The number of times the loop's gonna happen should be known (for loops..).
No vector dependence.
Applies it to innermost loops by default.
If you're calling functions in the loop, they must be SIMD enabled.

What does pragma omp simd do?

Pragma omp simd enforces vect?orization of loops.
Which is cases where:
- You wanna override the innermost loop thing.
- Where compiler decisions fail.
- Where you wanna guide the vector length, vector reduction (this is when you wanna compute lots of things and then do sum+=allofthem) etc.
- Loops with SIMD enabled functions.

What is the "masked" version of the function used for?

For conditions like if in a function you wanna vectorize, it does the operation first then uses a mask to evaluate the condition.
The mask just means that suppose your output is 11001000 and the condition says just give me every third bit then it will simply and 11001000 with 00100100.

What are simd enabled functions?

Functions with the pragma omp declared simd on top!!
The compiler produces three versions of the function:
- Scalar
- Vector
- Masked
So you can use this func in a loop in any of the three ways.

What is vector dependence and safety vectorizing?
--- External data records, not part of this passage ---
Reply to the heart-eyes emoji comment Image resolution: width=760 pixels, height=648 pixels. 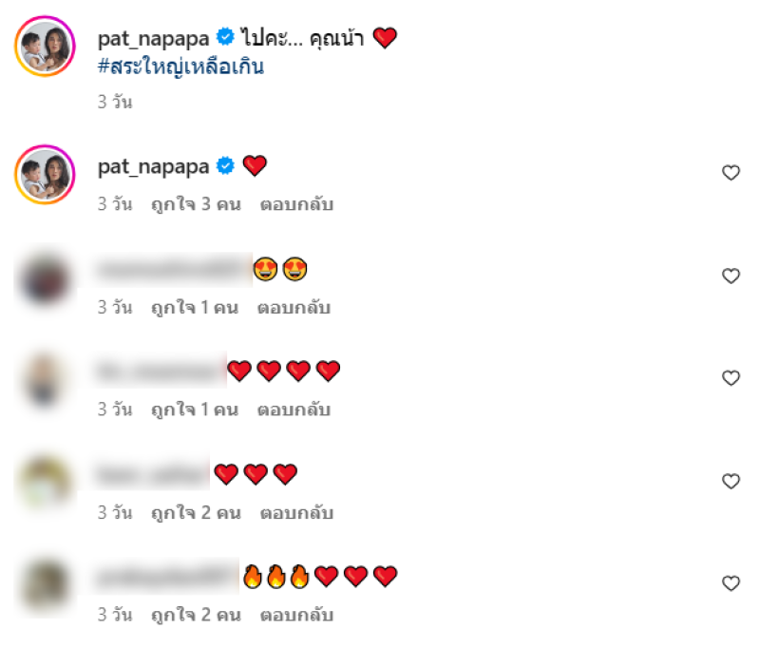pyautogui.click(x=294, y=307)
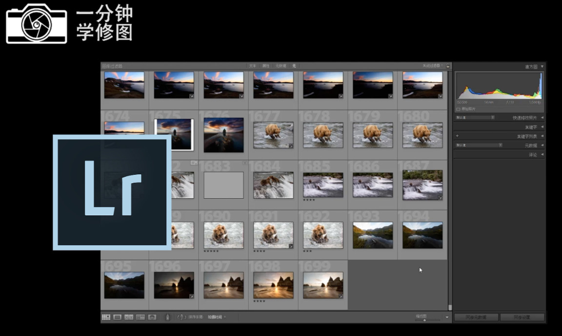This screenshot has height=336, width=562.
Task: Toggle the 原始照片 checkbox under histogram
Action: pyautogui.click(x=458, y=109)
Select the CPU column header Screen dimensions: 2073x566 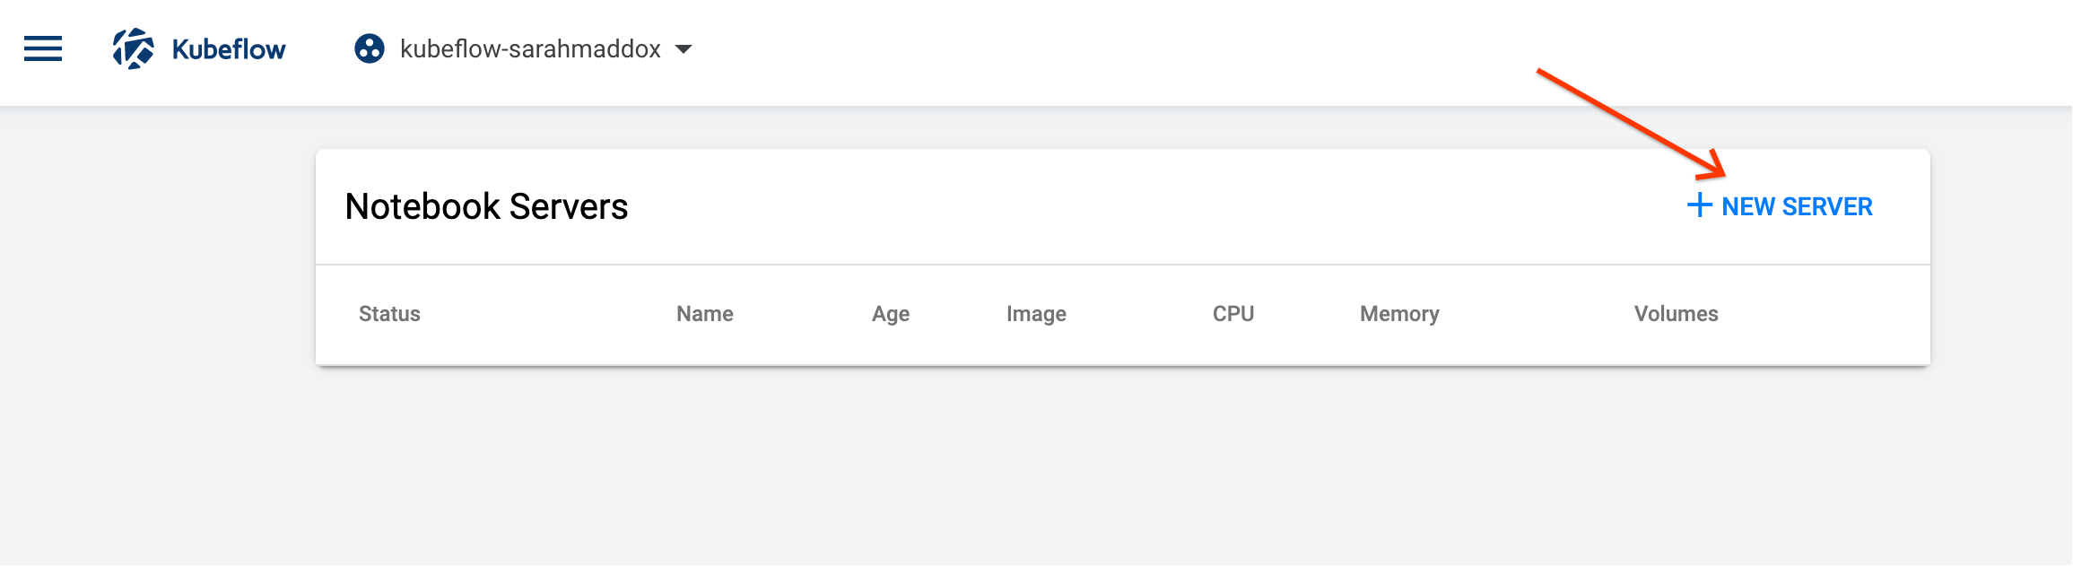(x=1233, y=313)
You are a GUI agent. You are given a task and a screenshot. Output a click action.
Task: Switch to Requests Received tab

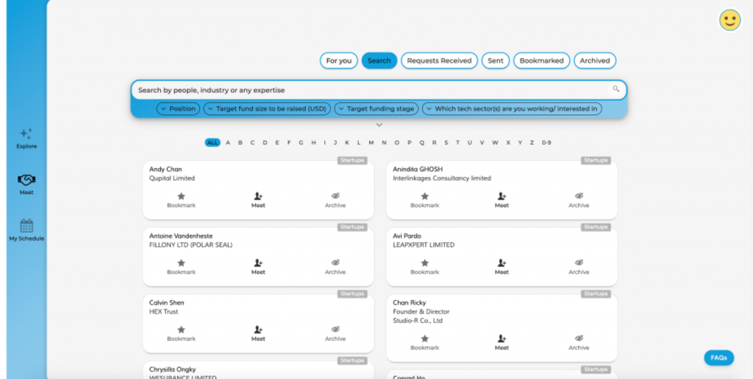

Safe vs unsafe to vectorize.
If youre going i++ and there's a dependence on the prev element - not safe.
If you're going i++ and theres a dependence on [i+1] - safe, cause there's no need to depend the computation of something prior.
If your performing vectors (as pointers) are both accessing same mem spaces (aliased) - not safe.

What is strip mining?

Strip mining makes it easy for the compiler to recognize loops that can be vectorized.
You split it into two nested loops, one looping from 0 to a prime number (n-n%STRIP) and in strides ii+=STRIP.
The inner loop's going from the outer var ii to a lentght of STRIP, filling in for the outer loop

const int STRIP = something
const int Primeno = n - n%STRIP
for(ii=0; ii<Primeno;ii+=STRIP){
    for(i=ii; i<ii+STRIP; i++){
        do stuff } }
for(i=Primeno; i<n; i++)
     do stuff

Then in the end you'll write another loop to do a little of whatever's left (cause you computed that Primeno for the easy-vectory thing and now if there's a little more of n left..).
Strip mining is often used to allow vectorization to coexist with threads.
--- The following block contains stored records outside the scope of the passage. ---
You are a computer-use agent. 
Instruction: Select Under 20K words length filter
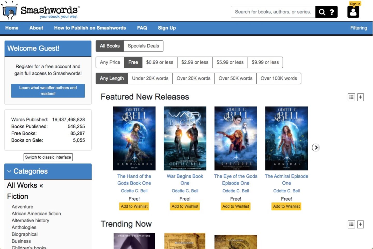tap(150, 79)
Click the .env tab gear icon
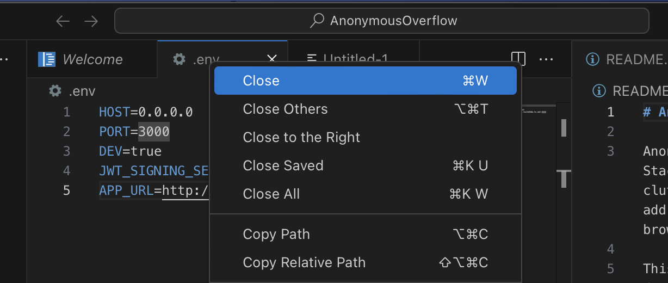Viewport: 668px width, 283px height. click(179, 59)
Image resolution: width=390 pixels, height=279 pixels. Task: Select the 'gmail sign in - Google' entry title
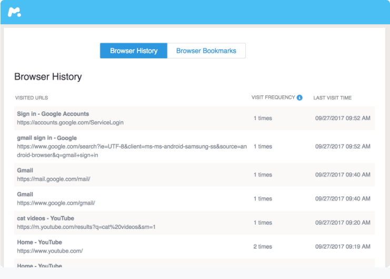pos(47,138)
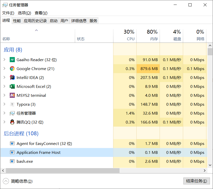213x189 pixels.
Task: Click the Typora app icon
Action: pos(12,104)
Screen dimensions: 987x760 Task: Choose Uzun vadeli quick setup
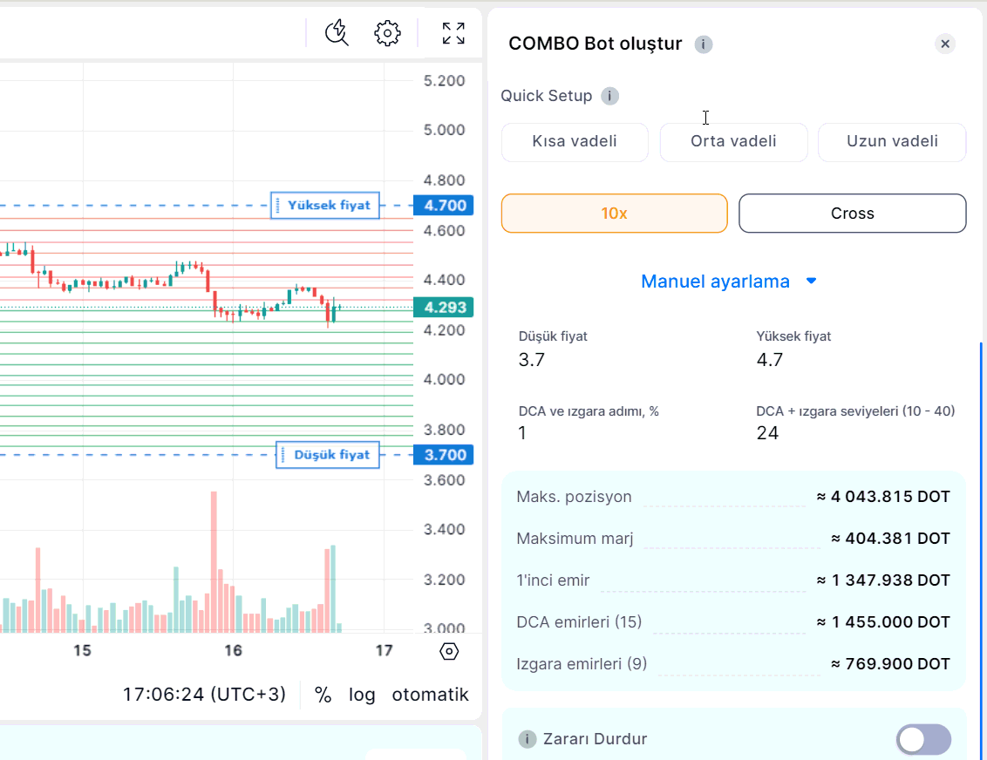[x=892, y=142]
Multi-processing and multi-threading

Two ways to run multiple streams of instructions

Multi processing (independent stream of instructions) (own memory address space).
Multi threading (independent stream of instructions) (shared memory address space).

What's the syntax for including threads?

include pthread.h, funcs take in void* threadID
Variable of type pthread_t thr
func call pthread_create(&thr, NULL, func, NULL);
For clean exit - pthread_exit(NULL)
Code will not compile without linkline arg -lpthread
If one thread modifies memory the other thread sees it.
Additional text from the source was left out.